Congress passes laws that authorize agencies to spend federal dollars for certain purposes. This can take the form of mandatory or discretionary budget authority.
Mandatory budget authority
Discretionary budget authority
Provided by various laws
Provided by annual appropriations acts
Generally driven by eligibility rules and benefit formulas
Informed by agency budget estimates and congressional priorities
Supports programs such as Medicare, Social Security, and various veterans’ programs
Supports agency programs and operations, such as most spending on defense, education, housing, and energy
In FYs 2020 and 2021, the federal government responded in an unprecedented manner to address the COVID-19 pandemic and resulting severe economic repercussions. Of the trillions of federal dollars spent on pandemic recovery, the majority has taken the form of mandatory spending. As a result, mandatory spending has further increased compared to discretionary spending, continuing a trend that has been in place for several decades and is projected to continue.
Composition of Total Federal Spending
Note: Net interest is primarily interest paid on debt held by the public. It is part of current outlays (spending) by the government and appears as an outlay in the budget.
Given the relative decline in resources for discretionary spending, careful management of agency budgets is vital to ensuring that agencies can continue to effectively achieve their missions and deliver services to the public. Agencies have managed their funds in various ways to do so, such as carrying over funds from the prior year for use in the current year, and using intragovernmental revolving funds to pay for activities (i.e., payroll) within or among federal agencies.
However, agencies also face disruptions and ongoing uncertainty in the federal appropriations process. For instance, Congress has enacted continuing resolutions (CRs) in all but 3 of the last 48 years (as of FY 2024) to allow agencies to continue operations until final appropriations decisions are made. Operating under CRs has sometimes resulted in administrative inefficiencies and limited management options in areas such as hiring and travel for the agencies. Agencies have developed strategies to mitigate the possible disruptions from CRs, allowing operations and services to continue. These strategies include using other available sources of funding from multi-year appropriations or delaying the start of grant programs until later in the year.

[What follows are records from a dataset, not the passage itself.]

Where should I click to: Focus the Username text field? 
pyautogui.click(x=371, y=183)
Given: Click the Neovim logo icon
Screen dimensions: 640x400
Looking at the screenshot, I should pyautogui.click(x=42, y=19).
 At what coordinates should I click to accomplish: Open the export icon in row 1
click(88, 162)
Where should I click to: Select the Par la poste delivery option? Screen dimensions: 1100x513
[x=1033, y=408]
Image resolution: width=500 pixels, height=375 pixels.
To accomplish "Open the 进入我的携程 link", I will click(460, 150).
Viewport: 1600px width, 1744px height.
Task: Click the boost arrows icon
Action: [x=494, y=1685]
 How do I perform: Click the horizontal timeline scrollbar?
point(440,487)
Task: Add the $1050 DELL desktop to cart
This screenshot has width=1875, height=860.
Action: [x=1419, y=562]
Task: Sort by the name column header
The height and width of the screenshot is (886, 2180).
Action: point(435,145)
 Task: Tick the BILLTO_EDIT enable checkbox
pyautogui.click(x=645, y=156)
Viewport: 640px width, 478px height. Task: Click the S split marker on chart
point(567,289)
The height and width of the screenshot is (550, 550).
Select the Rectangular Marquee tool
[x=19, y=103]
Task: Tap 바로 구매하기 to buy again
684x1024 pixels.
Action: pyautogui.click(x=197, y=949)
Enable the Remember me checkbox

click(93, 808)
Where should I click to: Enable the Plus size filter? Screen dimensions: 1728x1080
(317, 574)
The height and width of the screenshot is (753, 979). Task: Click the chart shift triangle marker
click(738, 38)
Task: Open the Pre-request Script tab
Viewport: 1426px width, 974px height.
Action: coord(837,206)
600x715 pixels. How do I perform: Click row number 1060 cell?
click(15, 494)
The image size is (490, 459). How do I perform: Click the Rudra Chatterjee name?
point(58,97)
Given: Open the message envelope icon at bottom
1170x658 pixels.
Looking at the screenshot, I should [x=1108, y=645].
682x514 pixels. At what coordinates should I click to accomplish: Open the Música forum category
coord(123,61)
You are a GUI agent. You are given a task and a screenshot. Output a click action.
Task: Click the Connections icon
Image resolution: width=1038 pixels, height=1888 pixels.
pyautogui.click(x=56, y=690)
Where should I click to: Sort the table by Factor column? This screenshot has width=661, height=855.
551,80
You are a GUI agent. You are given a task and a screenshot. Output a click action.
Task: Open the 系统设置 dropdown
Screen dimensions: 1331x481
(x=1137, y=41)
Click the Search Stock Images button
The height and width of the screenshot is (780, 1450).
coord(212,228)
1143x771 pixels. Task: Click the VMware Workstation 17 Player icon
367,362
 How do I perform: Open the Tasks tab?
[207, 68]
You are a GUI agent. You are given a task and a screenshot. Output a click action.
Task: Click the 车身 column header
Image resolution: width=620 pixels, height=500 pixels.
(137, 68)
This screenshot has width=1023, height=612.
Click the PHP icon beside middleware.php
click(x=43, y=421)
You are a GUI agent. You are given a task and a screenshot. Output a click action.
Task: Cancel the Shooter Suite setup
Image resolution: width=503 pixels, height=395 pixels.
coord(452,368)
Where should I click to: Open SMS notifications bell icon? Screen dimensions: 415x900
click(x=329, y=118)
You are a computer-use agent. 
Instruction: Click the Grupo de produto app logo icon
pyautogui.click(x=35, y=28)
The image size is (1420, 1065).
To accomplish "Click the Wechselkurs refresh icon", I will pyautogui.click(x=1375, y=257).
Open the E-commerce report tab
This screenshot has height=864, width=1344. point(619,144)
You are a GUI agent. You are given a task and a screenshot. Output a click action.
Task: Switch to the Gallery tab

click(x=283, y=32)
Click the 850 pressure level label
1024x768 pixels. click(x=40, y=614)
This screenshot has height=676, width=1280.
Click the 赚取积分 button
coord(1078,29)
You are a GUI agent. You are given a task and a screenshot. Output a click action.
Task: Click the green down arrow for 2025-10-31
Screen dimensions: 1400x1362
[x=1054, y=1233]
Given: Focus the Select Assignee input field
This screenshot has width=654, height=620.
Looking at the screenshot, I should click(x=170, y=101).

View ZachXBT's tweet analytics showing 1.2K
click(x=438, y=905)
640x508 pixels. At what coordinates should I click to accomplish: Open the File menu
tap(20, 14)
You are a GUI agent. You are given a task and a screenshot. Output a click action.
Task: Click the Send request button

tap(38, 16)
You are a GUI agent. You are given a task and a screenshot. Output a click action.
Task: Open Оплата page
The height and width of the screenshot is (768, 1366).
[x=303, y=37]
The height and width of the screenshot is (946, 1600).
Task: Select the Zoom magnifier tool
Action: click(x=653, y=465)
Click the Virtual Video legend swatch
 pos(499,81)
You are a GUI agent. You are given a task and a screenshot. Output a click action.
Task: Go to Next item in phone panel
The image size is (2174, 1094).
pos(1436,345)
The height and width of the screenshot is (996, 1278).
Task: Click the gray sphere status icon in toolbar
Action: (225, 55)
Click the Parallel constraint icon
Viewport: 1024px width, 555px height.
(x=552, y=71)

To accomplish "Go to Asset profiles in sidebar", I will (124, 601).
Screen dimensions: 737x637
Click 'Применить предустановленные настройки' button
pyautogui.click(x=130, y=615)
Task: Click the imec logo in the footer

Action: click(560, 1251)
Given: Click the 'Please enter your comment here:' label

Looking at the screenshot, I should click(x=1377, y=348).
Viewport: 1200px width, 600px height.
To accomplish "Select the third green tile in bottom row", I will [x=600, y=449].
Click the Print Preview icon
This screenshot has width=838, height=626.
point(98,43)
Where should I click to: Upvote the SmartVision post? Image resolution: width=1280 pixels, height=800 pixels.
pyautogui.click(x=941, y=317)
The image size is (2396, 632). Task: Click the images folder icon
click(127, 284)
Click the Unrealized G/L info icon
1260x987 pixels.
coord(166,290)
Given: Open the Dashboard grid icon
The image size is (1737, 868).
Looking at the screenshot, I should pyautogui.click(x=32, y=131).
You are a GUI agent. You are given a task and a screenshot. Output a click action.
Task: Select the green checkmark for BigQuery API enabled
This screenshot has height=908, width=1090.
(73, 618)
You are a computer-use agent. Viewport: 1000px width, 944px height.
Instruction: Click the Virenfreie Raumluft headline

Other budget issues that federal agencies must navigate include:
When appropriations expire and neither new appropriations nor CRs are enacted, a funding gap may occur, and portions of the government may shut down. In FY 2019, the federal government partially shut down for 35 days, which affected 800,000 employees at various federal agencies and delayed about $18 billion in discretionary spending. To help with this process in the future, agencies could make improvements in their shutdown plans and operations.
Automatic, across-the-board spending reductions to both mandatory and discretionary spending (known as sequestration) were triggered in March 2013 after Congress and the President did not enact required legislation to reduce the deficit. Since 2013, sequestration of mandatory spending has occurred each year, resulting in smaller and delayed direct payments to program beneficiaries, reduced services, and reduced tax credits, among other things. Under current law, sequestration of mandatory spending will continue through 2031. To promote transparency of this process, the Office of Management and Budget could publicly report the actual reductions in budget authority each year as a result of sequestration.
Some agencies collect funds through user fees—fees assessed to users for goods or services the federal government provides, such as fees to enter some national parks. Some of these agencies relied on their fee reserves when they experienced revenue instability during the pandemic—and could better plan for future user fee disruptions. Additionally, there is no comprehensive, government-wide data that identifies specific user fees—which could help Congress identify trends in collections and significant changes that could be an indication of an agency’s performance.